全校集会では、五年生の掲示物の話から、私の小学校時代の作品を紹介して「自分の宝物を残して、世界にたった一つしかない宝箱を作ろう。国語や算数でも、図工やその他の教科でも、簡単に捨ててしまえるものではなく、いつまでも残しておきたいものを、一つでも多く仕上げよう」と呼びかけた。
 「私の宝箱」を見直すと、子どもの気持ちがよく分かる。小中学校時代の膨大な作品から今ある物を選んで残したのは当時の私自身である。誤字脱字があったり拙い物であったりで、決して優秀な誇れる物ではない。苦労して取り組み悩みながらも自分で決めたことや、こつこつ努力したことが分かる物ばかりである。ある書道展に出品するために何十枚も練習したが、字配りがうまくいかず、不本意ながら指導者のお手本を写した作品が出品されたことがあった。賞に入った唯一の条幅である。しばらく家に飾ったが、私の宝箱には残らなかった。

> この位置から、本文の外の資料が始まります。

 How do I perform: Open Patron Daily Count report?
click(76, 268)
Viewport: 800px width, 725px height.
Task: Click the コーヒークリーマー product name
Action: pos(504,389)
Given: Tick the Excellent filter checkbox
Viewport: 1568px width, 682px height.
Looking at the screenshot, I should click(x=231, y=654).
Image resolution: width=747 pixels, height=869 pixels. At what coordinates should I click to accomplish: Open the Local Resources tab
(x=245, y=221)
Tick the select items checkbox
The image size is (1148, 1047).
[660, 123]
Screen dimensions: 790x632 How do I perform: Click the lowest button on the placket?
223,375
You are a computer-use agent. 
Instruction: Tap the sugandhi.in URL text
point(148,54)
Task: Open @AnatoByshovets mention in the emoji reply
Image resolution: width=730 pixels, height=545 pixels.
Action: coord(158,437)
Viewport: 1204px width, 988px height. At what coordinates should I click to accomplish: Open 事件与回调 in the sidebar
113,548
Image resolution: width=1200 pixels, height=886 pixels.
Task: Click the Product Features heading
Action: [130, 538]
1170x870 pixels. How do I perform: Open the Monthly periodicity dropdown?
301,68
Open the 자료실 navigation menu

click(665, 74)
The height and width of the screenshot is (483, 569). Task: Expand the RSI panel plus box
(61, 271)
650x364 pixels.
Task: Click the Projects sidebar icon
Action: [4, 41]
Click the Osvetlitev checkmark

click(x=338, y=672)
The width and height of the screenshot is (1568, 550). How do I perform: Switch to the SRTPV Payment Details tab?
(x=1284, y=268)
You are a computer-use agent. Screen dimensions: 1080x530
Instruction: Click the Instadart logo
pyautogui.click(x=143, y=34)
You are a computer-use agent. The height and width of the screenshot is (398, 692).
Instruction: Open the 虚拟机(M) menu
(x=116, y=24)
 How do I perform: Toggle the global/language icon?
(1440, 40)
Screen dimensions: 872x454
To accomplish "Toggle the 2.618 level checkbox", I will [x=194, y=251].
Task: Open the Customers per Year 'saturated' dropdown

私には苦い経験がある。教職に就いてまだ十年は経っていない頃、展覧会に出す版画の指導に夢中になったことがある。図工の指導は苦手だったが、先輩のように入選作品をたくさん出したいと思ったのである。題材を吟味し彫り方も研究して、事細かな指示をして制作の指導にあたった。その結果多数入選し、上位の賞に入った作品もあり、私自身は大いに満足だった。記念に手元に残したいと思い拒否されると予想しながら版木を学校に置いておけないかと頼んだところ、いとも簡単に「いらないからあげる。作品もいいよ」と言われた。そう答えた児童が複数いたことに愕然とした。あれだけ時間をかけて制作したのに児童には作品に対する愛着はなかった。言われるとおりに彫っただけの作品でしかなかったのである。以後、図工に限らずどの教科でも児童の思いや興味関心を大切にし,授業のねらい達成を目指しながら一人一人の自己実現に繋がるような指導を心がけ努力してきたつもりであるが、今振返るとどれも未熟で、児童が持ち続けたいものを残せたのか、恥ずかしい限りである。

 教師の都合や思い込みでなく、児童にとって今何が大切で、必要なことは何かを見極めて授業に取り組 むことが、児童の宝物を増やすことになるだろう。

 全校集会の最後に「五年生は作品を返してもらったら、捨ててしまうかな」と聞いたら、首を大きく横に振っていた。持ち続けてくれると信じたい。

                       宇都宮市立明保小学校 橋久子

                  ※ご本人の許可を得て掲載しています。